Sarpsborg’a karşı ilk devre hiçbir başarılı hücum girişimi yapılamadı. Ama burada eleştirilecek nokta oyun planı değildi, oynanması hedeflenen bir oyun planı vardı bu defa, ancak sorun uygulamadaydı. Amaçlanan oyun şekli Ljajic, Oğuzhan ve Gökhan Töre’nin önderliğinde ayağa paslarla göbekten ceza sahasına girip pozisyon yaratmak şeklindeydi. Zaten bu tarz hücum girişimlerini deneyen yegane oyuncular bunlar olduğu için böyle bir oyun ancak bu 11’le denenebilirdi. Beşiktaş’ın esasen en büyük kangreni olduğunu düşündüğüm Quaresma’nın yokluğunun, Şenol hocanın farklı şeyler deneyebilmesinin en büyük koşulu olduğu net şekilde görüldü. Caner sağolsun özellikle ilk yarım saat yaptığı bazı amaçsız ortalarıyla Quaresma’yı aratmayacağını hissettirse de, sonraları takıma biraz daha uyum sağlayıp ayağa paslarla oynamaya başladı.

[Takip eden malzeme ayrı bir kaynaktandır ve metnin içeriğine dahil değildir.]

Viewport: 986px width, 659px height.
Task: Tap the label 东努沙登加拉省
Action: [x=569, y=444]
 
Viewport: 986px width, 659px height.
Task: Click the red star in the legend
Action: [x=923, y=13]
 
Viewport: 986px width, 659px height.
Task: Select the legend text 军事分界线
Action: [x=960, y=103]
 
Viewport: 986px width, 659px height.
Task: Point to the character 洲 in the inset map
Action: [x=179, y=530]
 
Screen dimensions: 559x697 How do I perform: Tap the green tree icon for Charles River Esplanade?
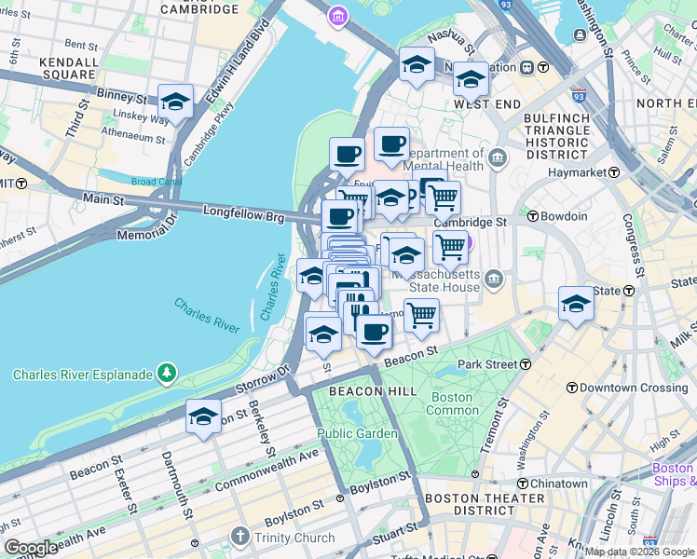pyautogui.click(x=167, y=375)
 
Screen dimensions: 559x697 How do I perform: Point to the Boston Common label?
pyautogui.click(x=451, y=403)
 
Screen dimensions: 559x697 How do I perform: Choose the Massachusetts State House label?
pyautogui.click(x=435, y=281)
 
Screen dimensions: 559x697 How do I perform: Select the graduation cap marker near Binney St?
pyautogui.click(x=175, y=102)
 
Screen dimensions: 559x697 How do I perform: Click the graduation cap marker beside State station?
pyautogui.click(x=576, y=304)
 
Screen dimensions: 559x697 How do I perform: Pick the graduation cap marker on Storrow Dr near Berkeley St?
pyautogui.click(x=202, y=416)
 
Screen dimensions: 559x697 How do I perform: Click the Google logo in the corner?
pyautogui.click(x=31, y=548)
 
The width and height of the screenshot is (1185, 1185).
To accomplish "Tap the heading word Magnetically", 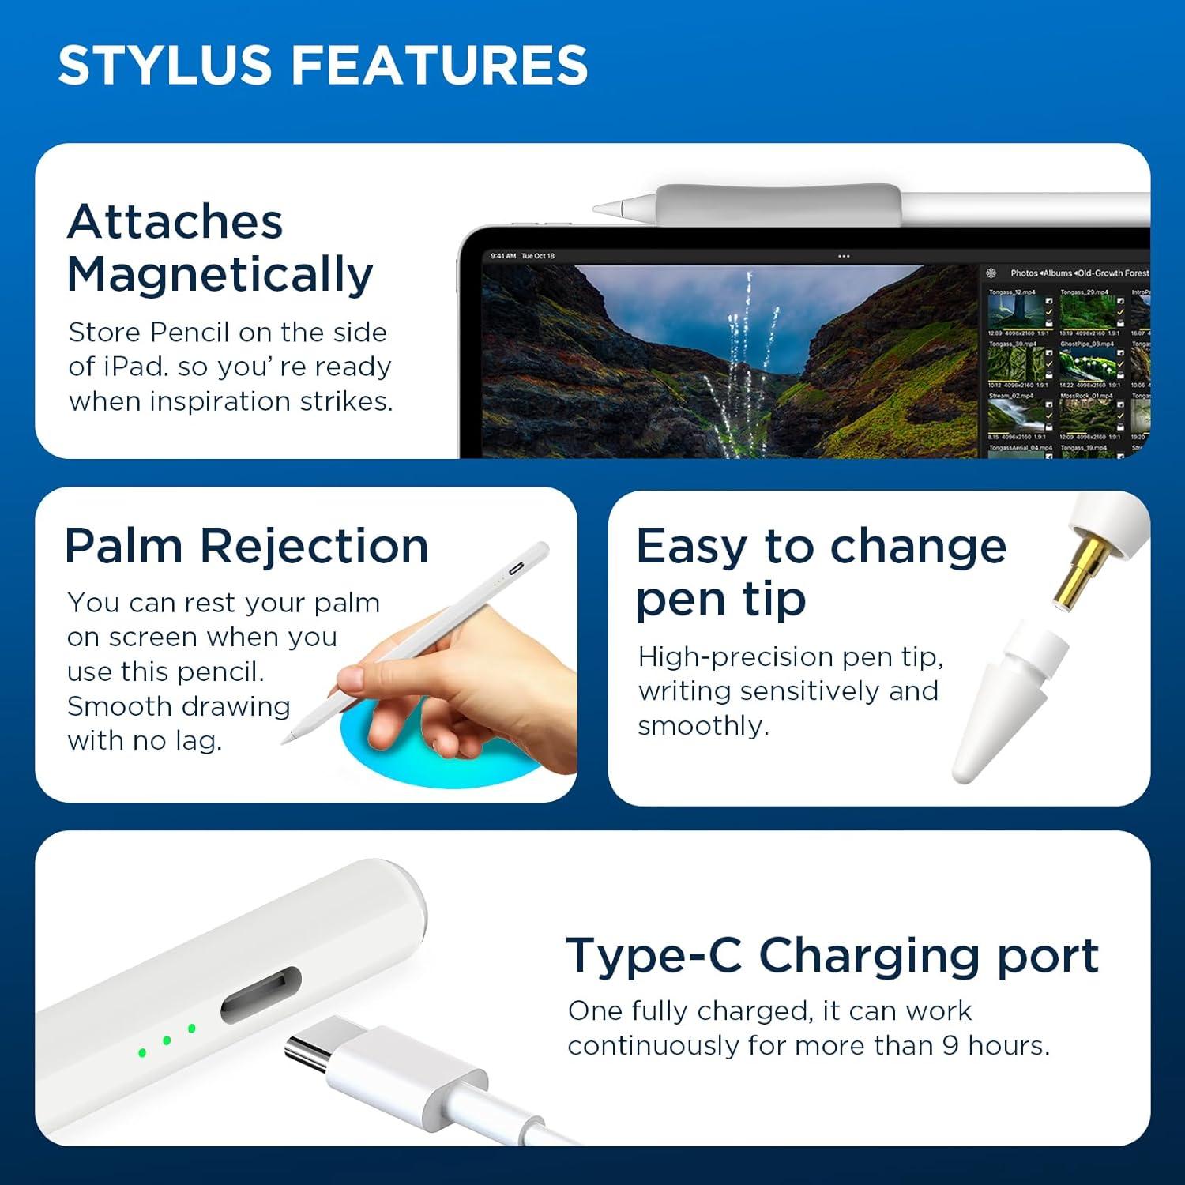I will [x=220, y=275].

Takımın kuşkusuz en faydalı ismi Adem Ljajic oldu. Uzun zamandır hasretle beklenen gerçek bir 10 numara pozisyonu oyuncusu olduğunu iyiden iyiye hissettirdi. Oyun görüşü, attığı son derece akılcı ara pasları ve duran topları etkili kullanması gibi özellikleriyle Sosa’dan bu yana doldurulamayan açığı rahatlıkla dolduracağını gösterdi.
Lens ve Larin etkisiz görüntüleriyle kendilerine umut bağlayanları hayal kırıklığına uğrattılar. Aslında özellikle Larin için bir haksızlık söz konusu, kendisine 1. forvet olma yükü çok erken yüklendi, şu anda Beşiktaş büyüklüğünde bir takımın ancak 3. forveti olabilecek deneyime sahip.
Lens ise bulduğu şansları cömertçe harcamaya devam ederek ancak kulübede hamle oyuncusu olabileceği mesajı veriyor maalesef.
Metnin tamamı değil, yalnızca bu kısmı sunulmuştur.